-------- Task material --------
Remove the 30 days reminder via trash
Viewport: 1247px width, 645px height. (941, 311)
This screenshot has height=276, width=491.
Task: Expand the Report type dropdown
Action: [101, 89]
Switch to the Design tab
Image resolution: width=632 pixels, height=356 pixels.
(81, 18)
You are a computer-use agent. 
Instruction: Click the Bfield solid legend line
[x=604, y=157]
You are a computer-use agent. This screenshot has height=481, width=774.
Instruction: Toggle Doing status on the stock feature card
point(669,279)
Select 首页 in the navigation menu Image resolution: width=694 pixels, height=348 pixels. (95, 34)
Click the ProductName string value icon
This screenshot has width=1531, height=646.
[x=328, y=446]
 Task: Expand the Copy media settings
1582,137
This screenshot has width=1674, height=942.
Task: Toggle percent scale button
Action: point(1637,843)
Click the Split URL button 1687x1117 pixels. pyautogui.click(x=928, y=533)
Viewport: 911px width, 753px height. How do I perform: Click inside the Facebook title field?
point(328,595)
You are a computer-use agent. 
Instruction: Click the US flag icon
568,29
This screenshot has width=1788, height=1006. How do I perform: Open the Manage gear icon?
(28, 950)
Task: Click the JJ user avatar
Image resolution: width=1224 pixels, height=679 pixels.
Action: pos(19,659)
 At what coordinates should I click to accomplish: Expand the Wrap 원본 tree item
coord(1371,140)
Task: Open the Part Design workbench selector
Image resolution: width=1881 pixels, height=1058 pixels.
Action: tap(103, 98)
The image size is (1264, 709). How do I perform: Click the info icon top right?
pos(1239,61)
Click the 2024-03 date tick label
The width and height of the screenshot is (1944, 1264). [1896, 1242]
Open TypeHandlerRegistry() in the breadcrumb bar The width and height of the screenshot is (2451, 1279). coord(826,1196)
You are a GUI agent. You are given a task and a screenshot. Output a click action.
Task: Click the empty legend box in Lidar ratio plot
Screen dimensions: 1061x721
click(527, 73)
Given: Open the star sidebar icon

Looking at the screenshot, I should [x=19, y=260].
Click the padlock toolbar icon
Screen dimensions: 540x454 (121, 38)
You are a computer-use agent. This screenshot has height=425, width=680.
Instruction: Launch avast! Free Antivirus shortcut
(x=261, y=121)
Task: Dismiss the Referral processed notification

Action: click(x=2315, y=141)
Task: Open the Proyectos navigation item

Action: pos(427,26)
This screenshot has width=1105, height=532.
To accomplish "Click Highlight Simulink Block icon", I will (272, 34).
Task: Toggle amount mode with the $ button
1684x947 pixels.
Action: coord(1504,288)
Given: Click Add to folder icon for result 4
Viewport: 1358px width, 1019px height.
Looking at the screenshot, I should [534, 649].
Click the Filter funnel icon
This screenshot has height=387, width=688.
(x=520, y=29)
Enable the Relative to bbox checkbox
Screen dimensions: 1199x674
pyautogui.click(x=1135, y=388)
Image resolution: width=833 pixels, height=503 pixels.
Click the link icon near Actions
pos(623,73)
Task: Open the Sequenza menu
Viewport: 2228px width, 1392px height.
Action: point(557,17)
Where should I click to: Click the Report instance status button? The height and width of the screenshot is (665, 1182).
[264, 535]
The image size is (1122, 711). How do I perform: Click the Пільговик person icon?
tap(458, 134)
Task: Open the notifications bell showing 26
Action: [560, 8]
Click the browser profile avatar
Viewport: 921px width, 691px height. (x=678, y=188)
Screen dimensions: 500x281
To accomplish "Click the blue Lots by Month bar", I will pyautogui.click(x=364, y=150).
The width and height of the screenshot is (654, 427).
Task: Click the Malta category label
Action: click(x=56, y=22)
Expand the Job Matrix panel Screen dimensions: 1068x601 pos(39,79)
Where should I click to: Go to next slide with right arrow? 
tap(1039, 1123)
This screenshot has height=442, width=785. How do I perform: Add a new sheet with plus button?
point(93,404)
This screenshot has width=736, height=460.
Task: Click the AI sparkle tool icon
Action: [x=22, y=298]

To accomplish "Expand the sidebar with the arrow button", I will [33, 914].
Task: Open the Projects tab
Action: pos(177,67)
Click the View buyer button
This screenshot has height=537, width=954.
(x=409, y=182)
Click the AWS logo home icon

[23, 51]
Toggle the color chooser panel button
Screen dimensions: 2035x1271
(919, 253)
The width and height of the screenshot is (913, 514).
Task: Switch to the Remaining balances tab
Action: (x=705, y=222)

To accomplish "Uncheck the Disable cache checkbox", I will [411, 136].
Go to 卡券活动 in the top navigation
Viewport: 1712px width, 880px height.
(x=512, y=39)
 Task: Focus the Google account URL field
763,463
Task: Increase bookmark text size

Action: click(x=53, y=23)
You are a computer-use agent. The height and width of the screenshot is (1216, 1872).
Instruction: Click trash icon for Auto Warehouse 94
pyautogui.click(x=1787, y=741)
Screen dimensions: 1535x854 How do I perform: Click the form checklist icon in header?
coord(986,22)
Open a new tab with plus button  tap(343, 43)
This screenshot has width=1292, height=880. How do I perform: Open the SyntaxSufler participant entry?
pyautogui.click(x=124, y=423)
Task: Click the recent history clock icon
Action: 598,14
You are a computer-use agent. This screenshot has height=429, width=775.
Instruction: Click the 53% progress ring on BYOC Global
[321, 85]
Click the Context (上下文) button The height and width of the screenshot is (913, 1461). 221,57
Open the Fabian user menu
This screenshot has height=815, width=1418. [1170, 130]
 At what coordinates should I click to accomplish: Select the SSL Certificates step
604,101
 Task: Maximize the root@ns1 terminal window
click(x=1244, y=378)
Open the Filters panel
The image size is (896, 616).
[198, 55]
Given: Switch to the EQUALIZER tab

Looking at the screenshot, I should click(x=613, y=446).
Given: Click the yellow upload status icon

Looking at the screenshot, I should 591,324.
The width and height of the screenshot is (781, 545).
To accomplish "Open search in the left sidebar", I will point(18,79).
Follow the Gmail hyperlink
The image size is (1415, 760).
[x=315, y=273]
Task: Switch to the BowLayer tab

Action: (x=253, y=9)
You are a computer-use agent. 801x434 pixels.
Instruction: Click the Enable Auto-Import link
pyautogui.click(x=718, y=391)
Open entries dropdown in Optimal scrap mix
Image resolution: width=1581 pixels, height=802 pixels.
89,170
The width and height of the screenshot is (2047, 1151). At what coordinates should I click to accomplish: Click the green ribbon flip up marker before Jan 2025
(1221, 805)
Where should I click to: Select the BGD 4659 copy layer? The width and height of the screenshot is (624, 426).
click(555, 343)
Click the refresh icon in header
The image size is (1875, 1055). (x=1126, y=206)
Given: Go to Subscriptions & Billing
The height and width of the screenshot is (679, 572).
--------
§ What is being asked:
All the records above need to be set down again exactly as they were given.

§ Written response:
Remove the 30 days reminder via trash
Viewport: 1247px width, 645px height. (941, 311)
This screenshot has height=276, width=491.
Task: Expand the Report type dropdown
Action: [101, 89]
Switch to the Design tab
Image resolution: width=632 pixels, height=356 pixels.
(81, 18)
You are a computer-use agent. 
Instruction: Click the Bfield solid legend line
[x=604, y=157]
You are a computer-use agent. This screenshot has height=481, width=774.
Instruction: Toggle Doing status on the stock feature card
point(669,279)
Select 首页 in the navigation menu Image resolution: width=694 pixels, height=348 pixels. (95, 34)
Click the ProductName string value icon
This screenshot has width=1531, height=646.
[x=328, y=446]
 Task: Expand the Copy media settings
1582,137
This screenshot has width=1674, height=942.
Task: Toggle percent scale button
Action: point(1637,843)
Click the Split URL button 1687x1117 pixels. pyautogui.click(x=928, y=533)
Viewport: 911px width, 753px height. How do I perform: Click inside the Facebook title field?
point(328,595)
You are a computer-use agent. 
Instruction: Click the US flag icon
568,29
This screenshot has width=1788, height=1006. How do I perform: Open the Manage gear icon?
(28, 950)
Task: Click the JJ user avatar
Image resolution: width=1224 pixels, height=679 pixels.
Action: pos(19,659)
 At what coordinates should I click to accomplish: Expand the Wrap 원본 tree item
coord(1371,140)
Task: Open the Part Design workbench selector
Image resolution: width=1881 pixels, height=1058 pixels.
Action: tap(103, 98)
The image size is (1264, 709). How do I perform: Click the info icon top right?
pos(1239,61)
Click the 2024-03 date tick label
The width and height of the screenshot is (1944, 1264). [1896, 1242]
Open TypeHandlerRegistry() in the breadcrumb bar The width and height of the screenshot is (2451, 1279). coord(826,1196)
You are a GUI agent. You are given a task and a screenshot. Output a click action.
Task: Click the empty legend box in Lidar ratio plot
Screen dimensions: 1061x721
click(527, 73)
Given: Open the star sidebar icon

Looking at the screenshot, I should [x=19, y=260].
Click the padlock toolbar icon
Screen dimensions: 540x454 (121, 38)
You are a computer-use agent. This screenshot has height=425, width=680.
Instruction: Launch avast! Free Antivirus shortcut
(x=261, y=121)
Task: Dismiss the Referral processed notification

Action: click(x=2315, y=141)
Task: Open the Proyectos navigation item

Action: pos(427,26)
This screenshot has width=1105, height=532.
To accomplish "Click Highlight Simulink Block icon", I will (272, 34).
Task: Toggle amount mode with the $ button
1684x947 pixels.
Action: coord(1504,288)
Given: Click Add to folder icon for result 4
Viewport: 1358px width, 1019px height.
Looking at the screenshot, I should [534, 649].
Click the Filter funnel icon
This screenshot has height=387, width=688.
(x=520, y=29)
Enable the Relative to bbox checkbox
Screen dimensions: 1199x674
pyautogui.click(x=1135, y=388)
Image resolution: width=833 pixels, height=503 pixels.
Click the link icon near Actions
pos(623,73)
Task: Open the Sequenza menu
Viewport: 2228px width, 1392px height.
Action: point(557,17)
Where should I click to: Click the Report instance status button? The height and width of the screenshot is (665, 1182).
[264, 535]
The image size is (1122, 711). How do I perform: Click the Пільговик person icon?
tap(458, 134)
Task: Open the notifications bell showing 26
Action: [560, 8]
Click the browser profile avatar
Viewport: 921px width, 691px height. (x=678, y=188)
Screen dimensions: 500x281
To accomplish "Click the blue Lots by Month bar", I will pyautogui.click(x=364, y=150).
The width and height of the screenshot is (654, 427).
Task: Click the Malta category label
Action: click(x=56, y=22)
Expand the Job Matrix panel Screen dimensions: 1068x601 pos(39,79)
Where should I click to: Go to next slide with right arrow? 
tap(1039, 1123)
This screenshot has height=442, width=785. How do I perform: Add a new sheet with plus button?
point(93,404)
This screenshot has width=736, height=460.
Task: Click the AI sparkle tool icon
Action: [x=22, y=298]

To accomplish "Expand the sidebar with the arrow button", I will [33, 914].
Task: Open the Projects tab
Action: pos(177,67)
Click the View buyer button
This screenshot has height=537, width=954.
(x=409, y=182)
Click the AWS logo home icon

[23, 51]
Toggle the color chooser panel button
Screen dimensions: 2035x1271
(919, 253)
The width and height of the screenshot is (913, 514).
Task: Switch to the Remaining balances tab
Action: (x=705, y=222)

To accomplish "Uncheck the Disable cache checkbox", I will [411, 136].
Go to 卡券活动 in the top navigation
Viewport: 1712px width, 880px height.
(x=512, y=39)
 Task: Focus the Google account URL field
763,463
Task: Increase bookmark text size

Action: click(x=53, y=23)
You are a computer-use agent. The height and width of the screenshot is (1216, 1872).
Instruction: Click trash icon for Auto Warehouse 94
pyautogui.click(x=1787, y=741)
Screen dimensions: 1535x854 How do I perform: Click the form checklist icon in header?
coord(986,22)
Open a new tab with plus button  tap(343, 43)
This screenshot has width=1292, height=880. How do I perform: Open the SyntaxSufler participant entry?
pyautogui.click(x=124, y=423)
Task: Click the recent history clock icon
Action: 598,14
You are a computer-use agent. This screenshot has height=429, width=775.
Instruction: Click the 53% progress ring on BYOC Global
[321, 85]
Click the Context (上下文) button The height and width of the screenshot is (913, 1461). 221,57
Open the Fabian user menu
This screenshot has height=815, width=1418. [1170, 130]
 At what coordinates should I click to accomplish: Select the SSL Certificates step
604,101
 Task: Maximize the root@ns1 terminal window
click(x=1244, y=378)
Open the Filters panel
The image size is (896, 616).
[198, 55]
Given: Switch to the EQUALIZER tab

Looking at the screenshot, I should click(x=613, y=446).
Given: Click the yellow upload status icon

Looking at the screenshot, I should 591,324.
The width and height of the screenshot is (781, 545).
To accomplish "Open search in the left sidebar", I will point(18,79).
Follow the Gmail hyperlink
The image size is (1415, 760).
[x=315, y=273]
Task: Switch to the BowLayer tab

Action: (x=253, y=9)
You are a computer-use agent. 801x434 pixels.
Instruction: Click the Enable Auto-Import link
pyautogui.click(x=718, y=391)
Open entries dropdown in Optimal scrap mix
Image resolution: width=1581 pixels, height=802 pixels.
89,170
The width and height of the screenshot is (2047, 1151). At what coordinates should I click to accomplish: Click the green ribbon flip up marker before Jan 2025
(1221, 805)
Where should I click to: Select the BGD 4659 copy layer? The width and height of the screenshot is (624, 426).
click(555, 343)
Click the refresh icon in header
The image size is (1875, 1055). (x=1126, y=206)
Given: Go to Subscriptions & Billing
The height and width of the screenshot is (679, 572).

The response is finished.